Konu oylesine onemlidirki kararlılıkla atılan her adım 10 sene sonrasının dış politikadaki Türk algısını sekillendirecektir.Asıl amaç adadaki türklerin boylesine onemli anlasmalarla dısarıda bırakılması ve azınlık konumuna dusurulme isteginden gelir. Sondaj faliyetleri baslaması halinde israile yapılan misilllemelerin 3'te 1'i rum kesimine yapılsa yeterlidir.Rum kesimi artık dış politikadaki şımarık tavırlarına son vermeli (Turklerle alakasız hiç bir dış politikaları yoktur) gerekirse Had bildirme konusunda geçmişte çok güzel yöntemlerimizin oldugu kulaklarına fısıldanmalıdır.
cyrusda gaz arayan firmanın amerikan menşeli olması ilginçtir. bir demokrasi eksikliğimi var acaba akdenizde. meraklardayım. ayrıca bugün enerji bakanı T.YILDIZ konu ile ilgili açıklama yapmıştır. eğer rum kesimi gaz aramaya başlarsa bizde petrol arama girişimde bulunacağız demiştir. ve arama yapacak platform veya gemilerin yanında Türk deniz kuvvetlerinin bulunacağınıda açokca belirtmiştir.

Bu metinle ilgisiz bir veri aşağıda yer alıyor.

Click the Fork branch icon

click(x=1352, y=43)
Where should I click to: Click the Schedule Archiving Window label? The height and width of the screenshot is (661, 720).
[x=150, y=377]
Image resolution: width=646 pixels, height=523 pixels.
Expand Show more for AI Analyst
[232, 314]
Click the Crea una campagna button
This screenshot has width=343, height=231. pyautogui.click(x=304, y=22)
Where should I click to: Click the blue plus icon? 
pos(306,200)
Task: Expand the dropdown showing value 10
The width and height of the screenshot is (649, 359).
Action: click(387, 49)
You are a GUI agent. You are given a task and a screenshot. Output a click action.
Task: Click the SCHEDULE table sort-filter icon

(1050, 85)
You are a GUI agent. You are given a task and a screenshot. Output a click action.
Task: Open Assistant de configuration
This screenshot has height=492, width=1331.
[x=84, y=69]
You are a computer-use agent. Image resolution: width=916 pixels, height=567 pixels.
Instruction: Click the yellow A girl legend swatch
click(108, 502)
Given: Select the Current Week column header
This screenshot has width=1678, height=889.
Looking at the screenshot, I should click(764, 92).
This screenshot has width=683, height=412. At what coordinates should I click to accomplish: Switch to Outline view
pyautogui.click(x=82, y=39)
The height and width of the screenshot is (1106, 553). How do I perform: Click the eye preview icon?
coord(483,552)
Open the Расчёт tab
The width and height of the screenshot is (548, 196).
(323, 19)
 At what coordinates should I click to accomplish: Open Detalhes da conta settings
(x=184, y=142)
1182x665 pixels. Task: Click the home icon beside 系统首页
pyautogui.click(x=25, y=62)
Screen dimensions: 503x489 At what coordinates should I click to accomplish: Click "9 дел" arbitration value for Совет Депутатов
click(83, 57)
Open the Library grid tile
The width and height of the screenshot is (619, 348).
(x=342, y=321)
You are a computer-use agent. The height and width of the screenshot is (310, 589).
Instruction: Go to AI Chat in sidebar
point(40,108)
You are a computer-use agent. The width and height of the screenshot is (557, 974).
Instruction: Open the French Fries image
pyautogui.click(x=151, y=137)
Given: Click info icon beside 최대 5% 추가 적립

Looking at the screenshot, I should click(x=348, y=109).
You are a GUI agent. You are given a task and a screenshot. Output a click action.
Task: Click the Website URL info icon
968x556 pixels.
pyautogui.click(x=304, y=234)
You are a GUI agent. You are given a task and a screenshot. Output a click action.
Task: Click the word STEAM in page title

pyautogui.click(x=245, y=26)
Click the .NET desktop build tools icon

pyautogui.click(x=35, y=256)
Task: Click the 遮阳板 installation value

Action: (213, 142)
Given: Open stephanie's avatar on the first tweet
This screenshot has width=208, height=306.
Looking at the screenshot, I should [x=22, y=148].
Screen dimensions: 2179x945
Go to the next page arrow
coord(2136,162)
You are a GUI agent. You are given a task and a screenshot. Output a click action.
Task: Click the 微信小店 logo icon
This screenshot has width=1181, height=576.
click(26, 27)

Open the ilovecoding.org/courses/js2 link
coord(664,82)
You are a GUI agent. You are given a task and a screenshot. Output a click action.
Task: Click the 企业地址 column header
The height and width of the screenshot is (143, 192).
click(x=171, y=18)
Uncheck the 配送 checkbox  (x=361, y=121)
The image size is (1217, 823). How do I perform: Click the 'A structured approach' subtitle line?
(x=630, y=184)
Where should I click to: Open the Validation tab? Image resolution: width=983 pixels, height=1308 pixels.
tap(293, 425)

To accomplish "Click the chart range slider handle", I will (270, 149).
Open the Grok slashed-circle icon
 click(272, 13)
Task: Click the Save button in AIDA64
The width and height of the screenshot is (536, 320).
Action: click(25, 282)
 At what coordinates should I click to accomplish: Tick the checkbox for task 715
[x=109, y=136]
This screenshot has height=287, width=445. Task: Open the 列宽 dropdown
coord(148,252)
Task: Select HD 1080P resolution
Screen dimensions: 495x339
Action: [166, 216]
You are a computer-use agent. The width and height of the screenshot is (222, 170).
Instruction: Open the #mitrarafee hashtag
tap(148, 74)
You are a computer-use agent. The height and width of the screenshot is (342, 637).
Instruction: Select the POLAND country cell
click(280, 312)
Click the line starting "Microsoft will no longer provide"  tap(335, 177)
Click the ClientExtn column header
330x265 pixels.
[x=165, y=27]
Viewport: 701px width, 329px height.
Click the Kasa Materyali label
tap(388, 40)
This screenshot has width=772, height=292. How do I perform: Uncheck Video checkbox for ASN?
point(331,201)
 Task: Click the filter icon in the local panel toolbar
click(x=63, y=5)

pire ısırığı kadar bir ülkenin bakan'ının türkiye'yi "abd'nin istemediği hiçbir şeyi yapamazlar" şeklinde aşağılaması ile hızlanan süreçtir. elin oğlu gözü boyanmış halkımız gibi değil, durumu çok iyi tahlil ediyor. dünya gerçeklerine göre konuya bakarsak, kıbrıs rum kesimi, ab üyesidir ve keza israil ile işbirliği içindedir. abd ve rusya ile ilişkileri de iyidir. bunlar maalesef gerçektir. bu durumda, sadece kuru hamasetle yetineceğiz. Sıfır sorun politikasını unutuveren ve her gün bir ülkeye laf yetiştiren ve ulusal çıkarlara odaklanan bir dış polikamız yok. günü birlik idare ediyoruz. başımızda ulusal çıkarlar için dünyaya gerçekten kafa tutacak ve askeri güç kullanmaktan kaçınmayan bir ecevit de yok.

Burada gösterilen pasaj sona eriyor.